== YOUR GOAL ==
Please pick out each line in the listing below that contains the word "calendar", and copy those lines in full.

Word and element pointing entries
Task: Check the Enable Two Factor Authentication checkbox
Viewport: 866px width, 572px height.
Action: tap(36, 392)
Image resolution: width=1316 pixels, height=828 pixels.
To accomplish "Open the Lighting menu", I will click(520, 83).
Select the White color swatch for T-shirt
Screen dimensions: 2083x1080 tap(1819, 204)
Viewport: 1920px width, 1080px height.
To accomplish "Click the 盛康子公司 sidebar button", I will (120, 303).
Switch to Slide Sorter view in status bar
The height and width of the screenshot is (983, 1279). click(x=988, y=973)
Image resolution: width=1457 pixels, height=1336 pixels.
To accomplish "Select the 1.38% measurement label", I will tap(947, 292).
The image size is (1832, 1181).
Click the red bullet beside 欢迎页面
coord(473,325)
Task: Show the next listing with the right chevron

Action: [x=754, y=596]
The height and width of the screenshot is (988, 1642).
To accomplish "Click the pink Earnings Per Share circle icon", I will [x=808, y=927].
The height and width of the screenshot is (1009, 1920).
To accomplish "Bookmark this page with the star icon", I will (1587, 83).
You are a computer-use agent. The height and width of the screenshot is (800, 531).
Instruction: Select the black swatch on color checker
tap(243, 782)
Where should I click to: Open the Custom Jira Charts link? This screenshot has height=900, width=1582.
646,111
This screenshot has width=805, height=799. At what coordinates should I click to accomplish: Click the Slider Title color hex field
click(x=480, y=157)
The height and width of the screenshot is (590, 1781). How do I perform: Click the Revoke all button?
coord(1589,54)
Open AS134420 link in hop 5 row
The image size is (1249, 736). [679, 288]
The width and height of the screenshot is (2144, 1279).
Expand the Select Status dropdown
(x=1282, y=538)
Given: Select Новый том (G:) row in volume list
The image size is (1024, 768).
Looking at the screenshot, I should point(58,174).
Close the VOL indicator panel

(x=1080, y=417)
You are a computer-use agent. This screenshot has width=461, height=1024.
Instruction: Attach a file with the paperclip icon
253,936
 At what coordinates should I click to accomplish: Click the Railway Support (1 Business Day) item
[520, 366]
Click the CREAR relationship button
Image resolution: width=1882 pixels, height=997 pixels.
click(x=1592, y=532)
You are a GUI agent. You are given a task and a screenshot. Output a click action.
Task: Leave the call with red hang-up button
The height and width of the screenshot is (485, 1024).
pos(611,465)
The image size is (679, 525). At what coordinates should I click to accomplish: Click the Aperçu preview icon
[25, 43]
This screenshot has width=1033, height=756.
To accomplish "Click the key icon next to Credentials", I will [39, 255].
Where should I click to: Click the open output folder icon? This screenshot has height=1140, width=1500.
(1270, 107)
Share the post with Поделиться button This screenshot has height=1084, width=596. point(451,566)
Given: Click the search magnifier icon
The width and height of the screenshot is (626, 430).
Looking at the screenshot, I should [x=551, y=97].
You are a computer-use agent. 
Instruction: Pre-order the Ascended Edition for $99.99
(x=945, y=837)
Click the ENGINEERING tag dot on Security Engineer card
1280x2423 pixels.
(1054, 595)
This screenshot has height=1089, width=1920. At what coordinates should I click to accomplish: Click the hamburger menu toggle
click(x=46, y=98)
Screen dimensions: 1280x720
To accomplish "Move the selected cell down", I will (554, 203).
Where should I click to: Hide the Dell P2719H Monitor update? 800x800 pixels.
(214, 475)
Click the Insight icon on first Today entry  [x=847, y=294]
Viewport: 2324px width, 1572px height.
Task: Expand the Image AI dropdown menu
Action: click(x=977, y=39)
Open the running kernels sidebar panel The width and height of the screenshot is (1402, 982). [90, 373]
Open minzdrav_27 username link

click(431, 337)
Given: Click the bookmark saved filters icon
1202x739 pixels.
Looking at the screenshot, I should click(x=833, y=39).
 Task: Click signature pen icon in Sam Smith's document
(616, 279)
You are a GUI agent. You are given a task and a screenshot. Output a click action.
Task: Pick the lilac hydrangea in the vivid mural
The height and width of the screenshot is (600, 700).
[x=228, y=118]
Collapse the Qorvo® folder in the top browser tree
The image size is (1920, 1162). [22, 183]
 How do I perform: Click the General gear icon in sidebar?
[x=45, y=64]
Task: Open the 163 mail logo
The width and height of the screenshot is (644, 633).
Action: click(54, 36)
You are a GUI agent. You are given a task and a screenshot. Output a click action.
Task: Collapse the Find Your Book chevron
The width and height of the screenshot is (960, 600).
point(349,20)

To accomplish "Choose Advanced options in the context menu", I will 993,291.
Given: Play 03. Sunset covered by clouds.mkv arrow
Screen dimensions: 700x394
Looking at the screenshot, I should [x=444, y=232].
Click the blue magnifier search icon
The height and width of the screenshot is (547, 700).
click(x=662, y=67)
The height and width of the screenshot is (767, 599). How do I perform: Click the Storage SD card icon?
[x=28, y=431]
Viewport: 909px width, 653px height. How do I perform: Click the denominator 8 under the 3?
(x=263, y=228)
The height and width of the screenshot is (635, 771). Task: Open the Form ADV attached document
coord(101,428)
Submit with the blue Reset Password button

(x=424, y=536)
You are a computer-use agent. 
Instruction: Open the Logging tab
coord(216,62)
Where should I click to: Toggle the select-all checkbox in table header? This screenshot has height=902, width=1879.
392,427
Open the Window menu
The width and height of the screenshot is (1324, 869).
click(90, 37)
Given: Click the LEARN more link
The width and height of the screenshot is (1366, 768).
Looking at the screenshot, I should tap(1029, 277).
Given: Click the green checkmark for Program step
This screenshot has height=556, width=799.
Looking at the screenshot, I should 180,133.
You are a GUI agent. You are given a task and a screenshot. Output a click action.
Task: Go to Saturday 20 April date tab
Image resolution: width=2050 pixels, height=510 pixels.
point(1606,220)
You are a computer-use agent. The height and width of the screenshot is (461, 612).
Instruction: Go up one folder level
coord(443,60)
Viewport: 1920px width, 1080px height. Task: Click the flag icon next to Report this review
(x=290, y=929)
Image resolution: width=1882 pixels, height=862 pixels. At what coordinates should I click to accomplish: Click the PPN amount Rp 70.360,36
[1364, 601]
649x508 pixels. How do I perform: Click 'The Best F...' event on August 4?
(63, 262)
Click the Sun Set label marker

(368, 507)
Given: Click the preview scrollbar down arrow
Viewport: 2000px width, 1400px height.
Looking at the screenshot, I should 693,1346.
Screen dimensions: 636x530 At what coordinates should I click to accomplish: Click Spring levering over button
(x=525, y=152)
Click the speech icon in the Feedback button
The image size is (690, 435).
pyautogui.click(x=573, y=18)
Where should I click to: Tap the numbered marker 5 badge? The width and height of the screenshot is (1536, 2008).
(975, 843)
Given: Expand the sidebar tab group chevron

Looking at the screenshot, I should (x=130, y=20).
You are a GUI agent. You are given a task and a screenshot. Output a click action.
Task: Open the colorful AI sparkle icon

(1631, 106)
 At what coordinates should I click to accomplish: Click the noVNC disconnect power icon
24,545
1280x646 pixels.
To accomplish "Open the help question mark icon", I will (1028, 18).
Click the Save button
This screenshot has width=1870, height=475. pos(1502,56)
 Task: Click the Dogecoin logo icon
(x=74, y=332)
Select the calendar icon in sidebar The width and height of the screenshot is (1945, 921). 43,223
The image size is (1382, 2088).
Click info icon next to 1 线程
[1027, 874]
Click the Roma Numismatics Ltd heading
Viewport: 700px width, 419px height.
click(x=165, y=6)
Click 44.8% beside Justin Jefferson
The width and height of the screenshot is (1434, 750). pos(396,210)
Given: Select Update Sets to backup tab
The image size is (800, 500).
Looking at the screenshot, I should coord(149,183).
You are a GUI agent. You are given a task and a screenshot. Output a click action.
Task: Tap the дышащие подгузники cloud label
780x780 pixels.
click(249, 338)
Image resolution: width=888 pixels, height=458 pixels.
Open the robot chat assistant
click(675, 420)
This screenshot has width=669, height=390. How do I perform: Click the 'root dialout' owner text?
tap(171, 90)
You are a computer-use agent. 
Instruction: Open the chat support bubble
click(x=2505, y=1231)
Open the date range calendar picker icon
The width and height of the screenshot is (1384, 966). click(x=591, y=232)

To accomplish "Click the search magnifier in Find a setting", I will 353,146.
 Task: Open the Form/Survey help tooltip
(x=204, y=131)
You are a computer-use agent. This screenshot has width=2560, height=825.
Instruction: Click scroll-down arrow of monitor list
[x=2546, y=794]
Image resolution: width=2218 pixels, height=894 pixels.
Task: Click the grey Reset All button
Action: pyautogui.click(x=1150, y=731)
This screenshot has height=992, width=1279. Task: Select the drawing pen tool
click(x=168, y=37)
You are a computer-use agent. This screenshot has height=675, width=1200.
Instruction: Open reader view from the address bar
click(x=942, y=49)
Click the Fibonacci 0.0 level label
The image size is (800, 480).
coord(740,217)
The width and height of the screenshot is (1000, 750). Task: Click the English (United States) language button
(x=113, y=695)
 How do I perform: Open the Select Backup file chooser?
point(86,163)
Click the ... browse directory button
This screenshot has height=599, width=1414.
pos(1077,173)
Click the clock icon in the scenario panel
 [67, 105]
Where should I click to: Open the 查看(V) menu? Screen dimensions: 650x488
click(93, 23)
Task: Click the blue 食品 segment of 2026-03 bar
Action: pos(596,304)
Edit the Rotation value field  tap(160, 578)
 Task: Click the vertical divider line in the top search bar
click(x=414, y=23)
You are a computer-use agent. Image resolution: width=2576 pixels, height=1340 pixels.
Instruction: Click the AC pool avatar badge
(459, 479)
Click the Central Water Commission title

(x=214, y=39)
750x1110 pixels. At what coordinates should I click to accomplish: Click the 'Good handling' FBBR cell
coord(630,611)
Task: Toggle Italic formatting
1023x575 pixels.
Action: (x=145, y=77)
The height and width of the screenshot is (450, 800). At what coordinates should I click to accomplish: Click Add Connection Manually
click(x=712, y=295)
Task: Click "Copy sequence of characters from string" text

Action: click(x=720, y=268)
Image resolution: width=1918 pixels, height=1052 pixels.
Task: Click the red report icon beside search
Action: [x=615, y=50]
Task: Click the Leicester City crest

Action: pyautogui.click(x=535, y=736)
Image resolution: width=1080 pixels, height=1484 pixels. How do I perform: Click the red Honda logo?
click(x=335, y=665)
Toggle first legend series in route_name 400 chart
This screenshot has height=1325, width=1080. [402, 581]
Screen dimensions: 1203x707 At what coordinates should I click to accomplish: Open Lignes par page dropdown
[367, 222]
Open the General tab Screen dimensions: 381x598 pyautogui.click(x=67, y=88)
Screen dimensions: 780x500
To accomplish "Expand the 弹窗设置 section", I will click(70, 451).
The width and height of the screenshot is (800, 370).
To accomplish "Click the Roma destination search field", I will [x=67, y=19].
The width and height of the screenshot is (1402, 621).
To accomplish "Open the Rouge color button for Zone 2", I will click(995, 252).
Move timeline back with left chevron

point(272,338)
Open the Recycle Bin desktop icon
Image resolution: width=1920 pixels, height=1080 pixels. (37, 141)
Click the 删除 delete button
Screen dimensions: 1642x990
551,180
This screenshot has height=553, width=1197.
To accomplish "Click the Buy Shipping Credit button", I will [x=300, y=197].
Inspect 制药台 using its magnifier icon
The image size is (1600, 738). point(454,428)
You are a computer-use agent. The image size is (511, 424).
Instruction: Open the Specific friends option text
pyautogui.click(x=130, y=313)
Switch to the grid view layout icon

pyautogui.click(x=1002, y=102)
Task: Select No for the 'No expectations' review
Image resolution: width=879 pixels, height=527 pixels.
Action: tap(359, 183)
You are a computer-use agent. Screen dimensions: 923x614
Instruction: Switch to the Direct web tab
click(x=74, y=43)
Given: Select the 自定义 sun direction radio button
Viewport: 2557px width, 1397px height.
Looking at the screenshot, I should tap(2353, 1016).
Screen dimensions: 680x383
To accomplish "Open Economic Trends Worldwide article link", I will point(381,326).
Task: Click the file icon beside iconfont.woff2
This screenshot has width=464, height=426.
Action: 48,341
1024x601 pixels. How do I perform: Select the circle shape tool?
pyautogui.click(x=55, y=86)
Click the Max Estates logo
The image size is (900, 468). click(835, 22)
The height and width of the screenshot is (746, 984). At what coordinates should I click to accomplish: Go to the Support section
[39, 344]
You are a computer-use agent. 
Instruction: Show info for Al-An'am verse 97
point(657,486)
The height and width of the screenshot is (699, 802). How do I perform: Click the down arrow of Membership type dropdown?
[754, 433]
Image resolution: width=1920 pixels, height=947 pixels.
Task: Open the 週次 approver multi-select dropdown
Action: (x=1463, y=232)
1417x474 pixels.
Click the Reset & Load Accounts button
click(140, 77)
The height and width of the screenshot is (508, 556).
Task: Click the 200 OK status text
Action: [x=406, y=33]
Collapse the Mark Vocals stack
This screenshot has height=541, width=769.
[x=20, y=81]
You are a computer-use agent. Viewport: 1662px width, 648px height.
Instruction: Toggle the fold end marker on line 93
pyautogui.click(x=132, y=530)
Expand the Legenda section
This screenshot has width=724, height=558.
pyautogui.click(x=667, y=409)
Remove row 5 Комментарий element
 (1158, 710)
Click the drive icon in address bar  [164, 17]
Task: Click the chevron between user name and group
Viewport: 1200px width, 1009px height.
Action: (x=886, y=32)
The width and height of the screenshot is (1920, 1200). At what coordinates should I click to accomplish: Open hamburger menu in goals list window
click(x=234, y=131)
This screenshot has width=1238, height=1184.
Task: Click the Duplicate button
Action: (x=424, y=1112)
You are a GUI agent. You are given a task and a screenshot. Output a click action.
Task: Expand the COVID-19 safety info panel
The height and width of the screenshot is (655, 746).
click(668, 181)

== WORKED SOLUTION ==
Select the calendar icon in sidebar The width and height of the screenshot is (1945, 921). 43,223
Open the date range calendar picker icon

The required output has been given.